An outbreak of the measles at Kenneth Copeland's Texas megachurch has gotten some attention because (1) measles is something children are generally vaccinated for, these days and (2) Kenneth Copeland is, of course, an anti-vaccine crackpot. In what seems to be yet another bitterly ironic attempt by God to teach noisy religious fundamentalists what-for, the church has thus become the epicenter of a small but worrisome outbreak that has so far infected 10 and resulted in the Department of State Health Services issuing an alert spanning North Texas.
That has megachurch pastors doing a bit of fancy dancin', with Pastor Terri Pearson (Copeland's daughter) walking back their leader's anti-vaccination stance to explain to the congregation that no, God does not really want your children to contract a potentially dangerous disease that vaccinations have all but licked because duh.
"There are a lot of people that think the Bible -- we talk about walking by faith -- it leaves out things such as, I don't know, people just get strange. But when you read the Old Testament, you find that it is full of precautionary measures, and it is full of the law.
Why did the Jewish people, why did they not die out during the plague? Because the Bible told them how to be clean, told them how to disinfect, told them there was something contagious. And the interesting thing of it, it wasn't a medical doctor per se who took care of those things, it was the priesthood…."
See there? Even back in the before-times, people were smart enough to know that if you could do a very simple thing in order to Not Die, you probably ought to do that thing and not just trust that all of God's various plagues and viruses had built-in piety detectors that would run away when they got a taste of the likes of religious
you.
Helpfully, the church now states that it was an unclean outsider that brought this evil into their midst, which is a bit of a cop-out:
Eagle Mountain International Church, about 50 miles northwest of Dallas, released a statement Tuesday that said a visitor attended a service who had been overseas and was exposed to measles.
“Therefore the congregation, staff at Kenneth Copeland Ministries and the daycare center on the property were exposed through that contact,” the statement said.
Which is, of course, how epidemics work. Somebody goes somewhere and brings back a something that none of the other somebodies have an immunity to, infecting them all and allowing the something to spread ever-further.
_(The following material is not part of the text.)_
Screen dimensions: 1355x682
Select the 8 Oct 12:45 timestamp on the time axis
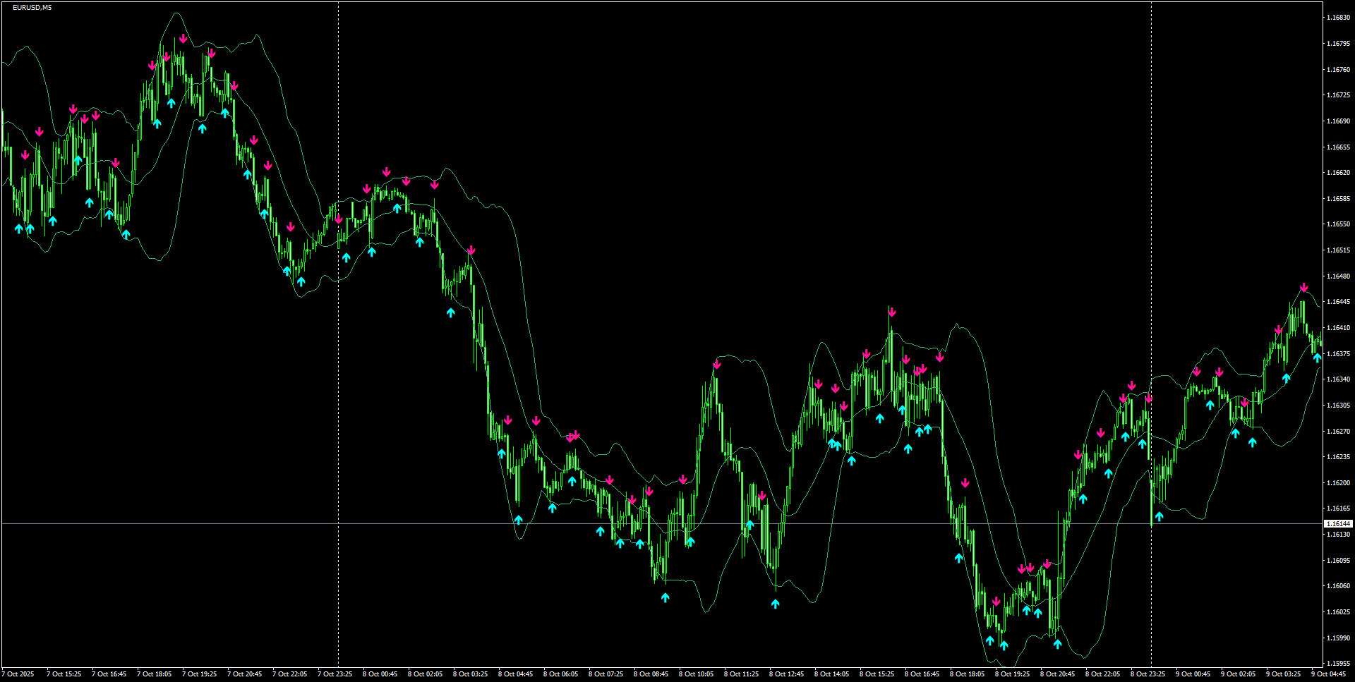(x=785, y=674)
By vaccinating yourself and your children, you are not only making sure your family does not get the disease in question, you are also making sure that your family is not a disease-riddled pus vector oozing easily preventable plague onto all the other people in your community, causing you to be scorned as an "outsider" and the state department of health to issue up bulletins specifically naming you and your community as the disease-riddled pus vectors in question and warning your fellow human beings to wash their hands a lot if they have to come in contact with you.
And that, children, is why the church run by an anti-vaccination crank is now holding free vaccination clinics in apparent contradiction to the beliefs of said crank. Curiously, there doesn't seem to be any word from Copeland himself; barring other evidence we can only assume that the rest of the church leadership locked him in a nice, sturdy cupboard for a while?